As voters in the Ysleta Independent School District prepare to head to the polls to cast their ballots in the November election, I’d like to take this opportunity to focus on the motivation behind YISD’s proposed $430.5 million bond referendum.
Contrary to what some may believe, the proposed YISD bond is not a “second bite of the apple” by district leaders – nor is it another chance for the district to impose a point that was previously lost in the May election.
It is simply a unique opportunity for our community to help rebuild, repair, and restore our aging campuses to a level that enables us to provide safe, secure, and modern learning environments for students districtwide.
It has been 11 years since voters last approved a bond for YISD, and this proposed bond would benefit every student, teacher, and campus.
If approved, the bond would fund a combination of facility improvements districtwide, including:
- New, 21st-century schools where campuses are being consolidated;
- Safety and security improvements to all schools, including secure front entries and upgrades of all fire alarm systems;
- Repairs and renovations to existing schools, which range in age from 25 to 98 years old; and
- Upgrades for athletics, fine arts, technology, and safety/security that include the installation of artificial turf at all high-school stadiums.

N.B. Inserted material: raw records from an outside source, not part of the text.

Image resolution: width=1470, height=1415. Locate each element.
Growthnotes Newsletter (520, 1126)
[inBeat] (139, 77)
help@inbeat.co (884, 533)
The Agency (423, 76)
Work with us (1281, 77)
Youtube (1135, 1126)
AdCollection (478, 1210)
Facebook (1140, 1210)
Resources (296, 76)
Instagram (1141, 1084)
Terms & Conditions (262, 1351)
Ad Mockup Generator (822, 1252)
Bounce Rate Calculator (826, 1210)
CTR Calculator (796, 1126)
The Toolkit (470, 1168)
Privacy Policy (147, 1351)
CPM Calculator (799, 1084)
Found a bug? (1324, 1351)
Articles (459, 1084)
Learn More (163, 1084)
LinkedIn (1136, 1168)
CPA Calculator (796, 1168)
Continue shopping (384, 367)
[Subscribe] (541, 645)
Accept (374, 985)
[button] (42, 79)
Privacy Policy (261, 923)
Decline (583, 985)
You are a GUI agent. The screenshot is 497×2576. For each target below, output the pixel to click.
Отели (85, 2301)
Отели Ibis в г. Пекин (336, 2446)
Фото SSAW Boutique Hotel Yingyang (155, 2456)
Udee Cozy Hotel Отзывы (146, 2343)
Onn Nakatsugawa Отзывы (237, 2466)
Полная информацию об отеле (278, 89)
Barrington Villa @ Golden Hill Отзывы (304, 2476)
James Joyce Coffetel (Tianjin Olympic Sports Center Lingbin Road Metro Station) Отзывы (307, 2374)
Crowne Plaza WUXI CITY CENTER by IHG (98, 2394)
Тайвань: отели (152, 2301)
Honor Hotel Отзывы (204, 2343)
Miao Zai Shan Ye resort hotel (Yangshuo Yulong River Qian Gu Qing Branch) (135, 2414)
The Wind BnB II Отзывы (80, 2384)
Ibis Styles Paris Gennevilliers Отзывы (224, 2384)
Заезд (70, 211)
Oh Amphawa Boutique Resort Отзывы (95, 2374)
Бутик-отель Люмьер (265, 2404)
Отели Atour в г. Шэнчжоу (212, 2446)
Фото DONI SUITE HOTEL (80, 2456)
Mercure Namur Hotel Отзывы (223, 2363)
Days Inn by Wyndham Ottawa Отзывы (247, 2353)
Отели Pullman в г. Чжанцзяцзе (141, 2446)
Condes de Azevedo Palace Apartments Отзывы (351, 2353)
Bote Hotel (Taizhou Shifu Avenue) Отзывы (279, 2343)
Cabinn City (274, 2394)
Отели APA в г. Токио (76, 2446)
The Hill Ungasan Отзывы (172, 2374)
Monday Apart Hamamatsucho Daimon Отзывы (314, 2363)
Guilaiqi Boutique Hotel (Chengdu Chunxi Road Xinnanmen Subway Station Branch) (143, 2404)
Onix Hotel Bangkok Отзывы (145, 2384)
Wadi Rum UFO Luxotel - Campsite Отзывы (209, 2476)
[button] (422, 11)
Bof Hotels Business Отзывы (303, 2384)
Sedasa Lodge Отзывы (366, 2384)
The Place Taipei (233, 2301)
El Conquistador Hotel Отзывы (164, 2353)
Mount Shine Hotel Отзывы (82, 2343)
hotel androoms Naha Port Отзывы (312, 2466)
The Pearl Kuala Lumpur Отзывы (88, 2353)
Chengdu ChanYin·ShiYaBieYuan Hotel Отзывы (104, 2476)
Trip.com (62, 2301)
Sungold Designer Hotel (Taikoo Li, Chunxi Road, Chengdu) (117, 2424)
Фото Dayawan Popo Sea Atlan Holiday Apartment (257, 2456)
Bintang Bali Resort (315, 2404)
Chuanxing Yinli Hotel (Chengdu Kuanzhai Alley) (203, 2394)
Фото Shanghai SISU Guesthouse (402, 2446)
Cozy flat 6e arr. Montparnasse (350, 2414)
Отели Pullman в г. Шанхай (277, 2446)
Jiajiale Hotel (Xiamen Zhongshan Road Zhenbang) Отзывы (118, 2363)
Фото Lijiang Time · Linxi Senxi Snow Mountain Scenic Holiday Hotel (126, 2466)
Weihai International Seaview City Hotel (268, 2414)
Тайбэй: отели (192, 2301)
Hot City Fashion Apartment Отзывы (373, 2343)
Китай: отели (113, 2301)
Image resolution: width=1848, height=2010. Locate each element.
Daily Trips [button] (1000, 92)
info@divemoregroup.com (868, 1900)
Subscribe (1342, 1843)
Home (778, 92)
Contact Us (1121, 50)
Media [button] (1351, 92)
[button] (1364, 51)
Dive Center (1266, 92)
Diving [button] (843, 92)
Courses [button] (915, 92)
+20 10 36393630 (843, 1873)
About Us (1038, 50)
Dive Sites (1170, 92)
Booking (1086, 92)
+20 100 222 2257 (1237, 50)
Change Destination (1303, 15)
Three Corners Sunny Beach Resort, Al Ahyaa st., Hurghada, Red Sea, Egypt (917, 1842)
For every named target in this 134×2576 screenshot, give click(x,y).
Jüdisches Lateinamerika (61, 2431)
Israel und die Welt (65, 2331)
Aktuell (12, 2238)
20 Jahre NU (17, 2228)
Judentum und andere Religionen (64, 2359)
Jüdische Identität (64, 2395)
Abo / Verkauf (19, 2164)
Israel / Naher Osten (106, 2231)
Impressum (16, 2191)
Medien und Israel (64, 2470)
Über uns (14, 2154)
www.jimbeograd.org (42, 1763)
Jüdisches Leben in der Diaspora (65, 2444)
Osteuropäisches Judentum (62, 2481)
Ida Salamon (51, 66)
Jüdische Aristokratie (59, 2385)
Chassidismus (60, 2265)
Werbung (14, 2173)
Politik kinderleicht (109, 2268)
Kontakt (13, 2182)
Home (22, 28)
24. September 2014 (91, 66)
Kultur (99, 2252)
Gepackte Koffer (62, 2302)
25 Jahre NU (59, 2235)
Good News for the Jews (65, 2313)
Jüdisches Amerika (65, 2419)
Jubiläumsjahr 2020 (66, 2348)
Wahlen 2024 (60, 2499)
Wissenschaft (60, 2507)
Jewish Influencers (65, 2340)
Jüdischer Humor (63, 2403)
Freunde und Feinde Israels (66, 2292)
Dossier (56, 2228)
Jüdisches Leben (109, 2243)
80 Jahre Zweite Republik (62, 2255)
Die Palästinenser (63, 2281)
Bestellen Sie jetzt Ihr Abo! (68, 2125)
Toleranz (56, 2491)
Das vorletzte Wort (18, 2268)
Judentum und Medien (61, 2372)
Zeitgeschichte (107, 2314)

When our bond was narrowly defeated last spring, we learned a valuable lesson. Both the Board of Trustees and YISD leadership came to understand that any future pursuit of a bond referendum would have to come from the very same community that helped defeat the May bond.
To accomplish this, YISD launched plans to bring forth another bond referendum by relying on a more inclusive, consensus-building process by a third-party facilitator. We brought together 73 civic, business, and community leaders over several weeks to reconsider the merits of a future facilities bond.
This group of YISD stakeholders was called the Bond Advisory Committee, and it not only represented a cross-section of our community, but included staunch opponents of the failed May bond – even some determined to oppose any future plans for a YISD bond.
This bond committee spent 1,148 hours collectively visiting schools, reviewing demographic studies, interpreting engineering reports, and considering the recommendations of past committees. They studied previous project lists and understood that without consensus, these facilities projects would not survive and would be dropped from consideration.
The committee was afforded the latitude to delete, modify, and amplify the bond project list with full discretion. Projects that may have been important to district leaders and included in the May bond were eliminated from consideration, while other projects were added.
Admittedly, the committee’s early discussions were lively debates – but within weeks, the initial resentment and opposition held by some members eroded as they received more and more information on our deteriorating facilities.
Ultimately, these discussions gave way to a shared vision and a spirit of solidarity around what Ysleta ISD students deserve and should expect from the adults in their lives and their community. When the proverbial dust cleared, the $430.5 million bond proposition on the Nov. 3 ballot had the unanimous support of the bond committee.
This proposed YISD bond represents extensive work by the bond committee to develop a fair and responsible proposal for voters that also serves the educational needs of the district’s students.
Among the major projects that would be funded by the proposed bond is a new Bel Air Middle School that would house students from Hillcrest and Ranchland Hills middle schools; a new Del Valle Middle/Mission Valley Elementary combo school that would house students from Camino Real and Valley View middle schools on one campus adjacent to a new Mission Valley Elementary School; a new Thomas Manor Elementary School that would accommodate students from Cadwallader and Thomas Manor elementary schools; and the renovation of the oldest parts of Eastwood High School.
Technology would also be significantly upgraded to complement the district’s new “Engage Me” initiative to put laptops in the hands of every student in YISD over the next few years.
Kitchen/cafeterias would be replaced at some schools, while fine-arts areas and classroom additions would be built to others.
A complete list of all projects is available on our website.
By working together to compile a comprehensive list of bond projects to repair and modernize our aging schools, the Bond Advisory Committee has done something remarkable – something profound, lasting, and undeniably beneficial for our children. They have become “game changers” for future generations of YISD students.
Coupled with Proposition I – the state proposition that calls for an increase in the state homestead exemption from $15,000 to $25,000 – YISD’s proposed bond could not come at a better time. Should Texas voters essentially approve a tax cut by voting for Proposition 1, the average YISD homeowner could theoretically support a property-tax rate increase of 12 cents; secure $430.5 million in upgrades and improvements to our schools; and pay fewer taxes next year than they currently pay this year.
In the end, this proposed bond before YISD voters in the Nov. 3 election is the product of a collective group of our community members, not the district’s leadership.
By far, those who will benefit the most from our plans to revitalize our 100-year-old district are the 42,000 students we serve.
The greatest investment we can make as a community is in our future – in the next generation of Americans.